The model rarely copies text word for word. "Documents shall be retained for a period not less than seven (7) years" comes back as "KYC documents must be kept for 7 years." Similarity matching gets you in the right neighborhood. The entailment check is what confirms the claim is actually saying the same thing and not quietly inventing details.

Right section, wrong paragraph

Early on we would cite the correct section but the wrong line inside it. "Section 4" of a 50-page policy is not really a citation. We fixed this by saving finer location metadata during ingestion and using smaller chunks (150 to 200 tokens) for compliance documents specifically.

Running It in Production

The two-pass approach adds time. About 1 to 3 extra seconds per answer. For compliance work that is fine accuracy beats speed every day. We also cache the attribution when the same question hits against the same source version, so repeats are basically free.

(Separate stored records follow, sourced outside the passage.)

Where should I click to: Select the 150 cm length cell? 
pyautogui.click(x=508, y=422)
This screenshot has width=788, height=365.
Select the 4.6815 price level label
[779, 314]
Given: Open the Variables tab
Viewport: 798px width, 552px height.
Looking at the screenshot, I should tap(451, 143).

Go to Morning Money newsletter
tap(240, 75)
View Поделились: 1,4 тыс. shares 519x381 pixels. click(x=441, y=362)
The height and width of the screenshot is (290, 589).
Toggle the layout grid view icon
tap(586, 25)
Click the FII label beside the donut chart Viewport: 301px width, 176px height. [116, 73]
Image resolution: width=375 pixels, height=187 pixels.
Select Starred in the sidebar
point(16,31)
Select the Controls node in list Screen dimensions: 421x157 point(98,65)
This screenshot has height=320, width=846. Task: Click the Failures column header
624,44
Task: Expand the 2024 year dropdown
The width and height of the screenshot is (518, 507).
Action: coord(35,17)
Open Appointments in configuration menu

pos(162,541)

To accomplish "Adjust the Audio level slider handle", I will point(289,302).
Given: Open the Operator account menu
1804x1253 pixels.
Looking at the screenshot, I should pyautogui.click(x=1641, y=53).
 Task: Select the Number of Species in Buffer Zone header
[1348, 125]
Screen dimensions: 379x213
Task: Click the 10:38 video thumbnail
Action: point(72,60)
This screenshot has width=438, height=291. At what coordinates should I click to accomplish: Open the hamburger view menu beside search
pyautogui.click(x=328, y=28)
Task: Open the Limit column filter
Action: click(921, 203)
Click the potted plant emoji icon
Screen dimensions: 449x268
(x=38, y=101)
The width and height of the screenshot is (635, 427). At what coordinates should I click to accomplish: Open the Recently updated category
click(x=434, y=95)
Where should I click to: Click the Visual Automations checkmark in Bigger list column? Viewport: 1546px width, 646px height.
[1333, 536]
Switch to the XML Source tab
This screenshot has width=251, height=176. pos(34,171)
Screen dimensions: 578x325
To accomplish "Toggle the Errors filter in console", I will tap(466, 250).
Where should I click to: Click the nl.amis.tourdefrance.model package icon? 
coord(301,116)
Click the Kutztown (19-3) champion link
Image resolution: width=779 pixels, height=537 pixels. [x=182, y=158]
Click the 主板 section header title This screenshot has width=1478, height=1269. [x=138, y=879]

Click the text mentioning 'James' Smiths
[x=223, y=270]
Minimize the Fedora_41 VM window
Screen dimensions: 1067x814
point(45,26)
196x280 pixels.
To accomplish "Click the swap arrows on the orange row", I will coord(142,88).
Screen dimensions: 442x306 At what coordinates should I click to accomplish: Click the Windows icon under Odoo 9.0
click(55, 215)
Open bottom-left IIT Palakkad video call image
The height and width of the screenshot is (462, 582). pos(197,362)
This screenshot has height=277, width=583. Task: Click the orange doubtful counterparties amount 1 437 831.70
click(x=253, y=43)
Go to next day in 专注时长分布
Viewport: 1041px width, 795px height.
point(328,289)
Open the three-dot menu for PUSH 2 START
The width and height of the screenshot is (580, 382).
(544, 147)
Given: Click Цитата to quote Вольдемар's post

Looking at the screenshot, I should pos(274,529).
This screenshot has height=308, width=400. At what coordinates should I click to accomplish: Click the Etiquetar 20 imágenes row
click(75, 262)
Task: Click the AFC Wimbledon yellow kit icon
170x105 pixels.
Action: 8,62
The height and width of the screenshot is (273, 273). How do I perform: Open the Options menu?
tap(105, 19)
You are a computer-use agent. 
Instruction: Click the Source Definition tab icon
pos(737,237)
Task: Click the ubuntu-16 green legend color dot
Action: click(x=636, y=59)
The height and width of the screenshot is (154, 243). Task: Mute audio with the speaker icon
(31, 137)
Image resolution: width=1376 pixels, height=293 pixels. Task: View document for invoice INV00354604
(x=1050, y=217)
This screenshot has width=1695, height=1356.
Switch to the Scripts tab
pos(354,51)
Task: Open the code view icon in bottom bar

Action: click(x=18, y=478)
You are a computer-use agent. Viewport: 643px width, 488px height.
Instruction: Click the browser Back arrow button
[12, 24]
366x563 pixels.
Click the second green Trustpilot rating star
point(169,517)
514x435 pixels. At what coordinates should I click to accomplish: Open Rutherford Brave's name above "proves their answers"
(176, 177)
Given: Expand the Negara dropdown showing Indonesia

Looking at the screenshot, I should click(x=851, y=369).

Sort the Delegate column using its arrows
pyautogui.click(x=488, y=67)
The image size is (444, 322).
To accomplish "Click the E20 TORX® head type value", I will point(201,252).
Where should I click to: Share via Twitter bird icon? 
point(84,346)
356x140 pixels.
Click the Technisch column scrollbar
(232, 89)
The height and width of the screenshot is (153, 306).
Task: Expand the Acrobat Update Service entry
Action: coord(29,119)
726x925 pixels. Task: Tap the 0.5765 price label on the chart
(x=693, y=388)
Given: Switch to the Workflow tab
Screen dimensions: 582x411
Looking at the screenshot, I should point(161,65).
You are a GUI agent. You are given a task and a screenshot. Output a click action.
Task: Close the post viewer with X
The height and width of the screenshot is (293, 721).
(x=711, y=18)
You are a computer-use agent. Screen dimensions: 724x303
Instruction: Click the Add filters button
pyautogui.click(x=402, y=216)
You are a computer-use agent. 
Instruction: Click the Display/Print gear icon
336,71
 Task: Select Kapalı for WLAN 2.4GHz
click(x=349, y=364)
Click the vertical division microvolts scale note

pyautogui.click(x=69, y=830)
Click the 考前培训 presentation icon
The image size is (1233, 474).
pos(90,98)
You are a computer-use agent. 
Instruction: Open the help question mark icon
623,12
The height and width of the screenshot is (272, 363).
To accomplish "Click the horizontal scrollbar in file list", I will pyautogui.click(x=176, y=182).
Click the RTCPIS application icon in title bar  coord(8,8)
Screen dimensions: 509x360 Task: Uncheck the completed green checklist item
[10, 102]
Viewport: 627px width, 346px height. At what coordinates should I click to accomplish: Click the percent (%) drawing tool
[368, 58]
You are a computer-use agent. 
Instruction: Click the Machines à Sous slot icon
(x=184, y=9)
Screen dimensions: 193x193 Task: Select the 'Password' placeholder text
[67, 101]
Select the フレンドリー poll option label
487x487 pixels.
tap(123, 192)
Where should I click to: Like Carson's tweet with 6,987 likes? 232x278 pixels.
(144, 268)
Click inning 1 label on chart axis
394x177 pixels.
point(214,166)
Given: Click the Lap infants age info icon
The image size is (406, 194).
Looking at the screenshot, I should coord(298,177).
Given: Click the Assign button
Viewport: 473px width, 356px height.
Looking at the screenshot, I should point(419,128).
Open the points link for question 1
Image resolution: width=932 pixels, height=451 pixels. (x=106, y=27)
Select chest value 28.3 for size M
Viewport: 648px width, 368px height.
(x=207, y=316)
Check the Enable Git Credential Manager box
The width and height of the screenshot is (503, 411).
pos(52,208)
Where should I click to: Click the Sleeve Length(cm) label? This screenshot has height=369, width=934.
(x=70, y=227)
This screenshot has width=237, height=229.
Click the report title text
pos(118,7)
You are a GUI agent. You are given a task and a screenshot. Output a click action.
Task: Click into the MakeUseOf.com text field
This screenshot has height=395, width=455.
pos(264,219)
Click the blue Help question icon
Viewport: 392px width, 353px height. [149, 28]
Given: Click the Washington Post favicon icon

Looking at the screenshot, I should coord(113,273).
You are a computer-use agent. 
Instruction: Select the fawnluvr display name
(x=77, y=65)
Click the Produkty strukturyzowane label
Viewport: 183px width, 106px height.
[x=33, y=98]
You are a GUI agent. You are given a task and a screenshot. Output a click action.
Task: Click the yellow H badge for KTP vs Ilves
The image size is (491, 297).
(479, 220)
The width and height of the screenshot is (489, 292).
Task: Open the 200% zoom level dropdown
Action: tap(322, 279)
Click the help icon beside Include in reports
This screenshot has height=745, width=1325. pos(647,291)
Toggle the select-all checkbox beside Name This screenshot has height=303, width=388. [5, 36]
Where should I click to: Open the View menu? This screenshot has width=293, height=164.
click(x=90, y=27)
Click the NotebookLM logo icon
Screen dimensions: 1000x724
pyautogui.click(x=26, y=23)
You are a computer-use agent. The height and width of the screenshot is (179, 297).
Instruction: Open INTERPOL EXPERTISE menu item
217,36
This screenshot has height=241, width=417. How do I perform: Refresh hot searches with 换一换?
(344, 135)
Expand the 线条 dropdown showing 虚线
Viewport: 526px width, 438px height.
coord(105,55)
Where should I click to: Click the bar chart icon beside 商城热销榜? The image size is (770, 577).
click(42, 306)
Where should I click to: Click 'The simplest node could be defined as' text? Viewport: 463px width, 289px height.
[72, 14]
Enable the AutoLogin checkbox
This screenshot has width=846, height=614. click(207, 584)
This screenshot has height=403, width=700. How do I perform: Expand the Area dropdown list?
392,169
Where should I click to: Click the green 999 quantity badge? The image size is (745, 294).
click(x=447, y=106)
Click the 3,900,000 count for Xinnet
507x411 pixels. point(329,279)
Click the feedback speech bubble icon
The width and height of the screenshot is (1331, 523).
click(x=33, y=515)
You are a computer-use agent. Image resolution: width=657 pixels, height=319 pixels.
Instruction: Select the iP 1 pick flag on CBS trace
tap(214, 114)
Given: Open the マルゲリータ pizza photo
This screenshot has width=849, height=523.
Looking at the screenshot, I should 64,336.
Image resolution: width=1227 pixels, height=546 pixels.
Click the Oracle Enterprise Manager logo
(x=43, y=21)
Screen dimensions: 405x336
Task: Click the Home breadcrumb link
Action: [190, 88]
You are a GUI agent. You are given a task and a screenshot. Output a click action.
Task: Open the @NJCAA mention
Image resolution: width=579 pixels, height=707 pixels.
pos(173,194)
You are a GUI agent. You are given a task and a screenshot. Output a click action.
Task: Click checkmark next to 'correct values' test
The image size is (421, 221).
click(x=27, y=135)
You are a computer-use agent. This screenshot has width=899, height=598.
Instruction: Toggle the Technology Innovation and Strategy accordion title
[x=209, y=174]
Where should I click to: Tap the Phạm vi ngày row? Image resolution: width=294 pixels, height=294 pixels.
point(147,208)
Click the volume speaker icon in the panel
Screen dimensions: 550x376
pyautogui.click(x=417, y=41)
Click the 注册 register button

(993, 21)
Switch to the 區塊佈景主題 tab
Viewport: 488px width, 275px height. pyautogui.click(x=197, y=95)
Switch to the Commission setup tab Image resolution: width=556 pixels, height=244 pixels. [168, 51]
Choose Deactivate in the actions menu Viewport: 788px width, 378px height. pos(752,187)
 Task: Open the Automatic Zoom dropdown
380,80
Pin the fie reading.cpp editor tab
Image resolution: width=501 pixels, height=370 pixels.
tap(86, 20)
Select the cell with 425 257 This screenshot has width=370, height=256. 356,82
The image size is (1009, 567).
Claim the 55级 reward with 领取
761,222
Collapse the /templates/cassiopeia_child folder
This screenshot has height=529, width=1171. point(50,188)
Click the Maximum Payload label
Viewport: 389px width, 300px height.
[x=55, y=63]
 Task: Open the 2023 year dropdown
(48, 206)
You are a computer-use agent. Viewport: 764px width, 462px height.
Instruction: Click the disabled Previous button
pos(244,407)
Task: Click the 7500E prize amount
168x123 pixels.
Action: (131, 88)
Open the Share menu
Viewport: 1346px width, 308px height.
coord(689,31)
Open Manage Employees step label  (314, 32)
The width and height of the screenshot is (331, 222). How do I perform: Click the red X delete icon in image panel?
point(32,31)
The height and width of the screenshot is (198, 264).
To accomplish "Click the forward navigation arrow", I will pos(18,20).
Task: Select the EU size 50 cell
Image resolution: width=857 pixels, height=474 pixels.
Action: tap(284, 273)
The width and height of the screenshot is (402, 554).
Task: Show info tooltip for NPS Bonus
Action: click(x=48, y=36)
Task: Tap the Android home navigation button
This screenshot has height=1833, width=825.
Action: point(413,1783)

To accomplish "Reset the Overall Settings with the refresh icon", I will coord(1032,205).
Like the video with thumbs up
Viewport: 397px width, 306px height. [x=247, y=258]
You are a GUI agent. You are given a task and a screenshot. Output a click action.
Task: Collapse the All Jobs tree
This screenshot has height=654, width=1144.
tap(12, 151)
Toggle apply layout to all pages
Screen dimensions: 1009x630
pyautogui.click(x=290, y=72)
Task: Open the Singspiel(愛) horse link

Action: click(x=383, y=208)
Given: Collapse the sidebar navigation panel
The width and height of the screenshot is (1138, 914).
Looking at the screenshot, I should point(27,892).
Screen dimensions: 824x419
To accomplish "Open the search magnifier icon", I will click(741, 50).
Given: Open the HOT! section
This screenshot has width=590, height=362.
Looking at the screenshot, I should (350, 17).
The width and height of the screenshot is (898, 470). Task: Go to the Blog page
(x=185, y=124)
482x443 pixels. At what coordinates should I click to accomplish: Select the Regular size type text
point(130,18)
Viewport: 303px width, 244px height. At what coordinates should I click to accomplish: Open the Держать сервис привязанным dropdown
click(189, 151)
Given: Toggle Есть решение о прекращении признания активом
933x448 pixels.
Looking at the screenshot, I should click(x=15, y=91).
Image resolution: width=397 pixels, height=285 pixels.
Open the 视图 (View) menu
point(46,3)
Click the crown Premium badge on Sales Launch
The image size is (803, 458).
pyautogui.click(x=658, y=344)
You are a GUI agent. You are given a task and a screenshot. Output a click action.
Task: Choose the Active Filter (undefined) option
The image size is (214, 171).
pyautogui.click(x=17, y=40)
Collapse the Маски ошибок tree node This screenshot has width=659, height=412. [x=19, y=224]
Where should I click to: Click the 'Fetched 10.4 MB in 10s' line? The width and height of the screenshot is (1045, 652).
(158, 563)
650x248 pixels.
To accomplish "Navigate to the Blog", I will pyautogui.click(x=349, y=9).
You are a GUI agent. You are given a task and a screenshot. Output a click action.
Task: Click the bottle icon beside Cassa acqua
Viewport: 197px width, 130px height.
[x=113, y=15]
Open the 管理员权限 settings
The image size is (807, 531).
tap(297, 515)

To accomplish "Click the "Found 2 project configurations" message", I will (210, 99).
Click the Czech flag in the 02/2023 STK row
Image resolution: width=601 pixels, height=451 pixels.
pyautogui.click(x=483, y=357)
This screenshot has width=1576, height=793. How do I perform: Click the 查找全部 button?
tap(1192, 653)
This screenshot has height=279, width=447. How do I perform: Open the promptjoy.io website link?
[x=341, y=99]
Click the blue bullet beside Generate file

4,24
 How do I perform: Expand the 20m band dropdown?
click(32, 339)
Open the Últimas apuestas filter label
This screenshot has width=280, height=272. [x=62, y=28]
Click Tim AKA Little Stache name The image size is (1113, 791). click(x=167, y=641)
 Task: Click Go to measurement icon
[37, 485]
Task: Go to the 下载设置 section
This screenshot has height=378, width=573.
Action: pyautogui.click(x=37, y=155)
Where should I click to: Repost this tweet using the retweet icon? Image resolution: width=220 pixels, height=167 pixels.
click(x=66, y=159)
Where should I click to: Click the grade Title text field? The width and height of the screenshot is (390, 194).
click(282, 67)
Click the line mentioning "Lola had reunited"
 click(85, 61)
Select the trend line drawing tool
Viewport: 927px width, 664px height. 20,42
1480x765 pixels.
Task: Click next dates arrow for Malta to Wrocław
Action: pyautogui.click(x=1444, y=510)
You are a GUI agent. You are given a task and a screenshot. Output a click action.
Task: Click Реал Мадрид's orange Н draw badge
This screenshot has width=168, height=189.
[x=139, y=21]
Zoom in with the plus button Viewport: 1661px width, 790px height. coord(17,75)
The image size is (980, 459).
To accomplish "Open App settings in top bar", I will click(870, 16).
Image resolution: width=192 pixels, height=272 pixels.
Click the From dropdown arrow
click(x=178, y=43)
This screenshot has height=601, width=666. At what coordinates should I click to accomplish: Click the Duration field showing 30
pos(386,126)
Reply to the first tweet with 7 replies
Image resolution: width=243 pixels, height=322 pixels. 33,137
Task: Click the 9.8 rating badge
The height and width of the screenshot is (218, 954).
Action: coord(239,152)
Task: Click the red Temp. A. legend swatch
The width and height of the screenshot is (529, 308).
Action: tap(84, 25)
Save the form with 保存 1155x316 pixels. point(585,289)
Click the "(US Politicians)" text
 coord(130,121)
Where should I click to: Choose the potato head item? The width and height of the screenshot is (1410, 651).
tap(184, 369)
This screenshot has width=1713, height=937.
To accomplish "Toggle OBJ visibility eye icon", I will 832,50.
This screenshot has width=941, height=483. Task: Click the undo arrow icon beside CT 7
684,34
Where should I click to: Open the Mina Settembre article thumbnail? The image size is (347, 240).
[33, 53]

The entailment model runs on its own GPU. We use a fine-tuned DeBERTa for NLI small, cheap to run, sharp enough for our domain. The fine-tuning data was 2,000 claim-source pairs labeled by our own compliance team.

What Changed After Shipping

Once the citation engine was live:

  • Citation accuracy: 94% of high-confidence citations checked out, up from around 60% with self-citation.
  • Trust: auditors moved from "I double-check everything" to "I only check the amber ones."
  • Audit time: verifying an AI-written answer dropped from 5 minutes to under 30 seconds on average.

The takeaway: in a regulated setting, the citation often matters more than the answer. Getting it right is what turned our system from a fun demo into something auditors actually use every day.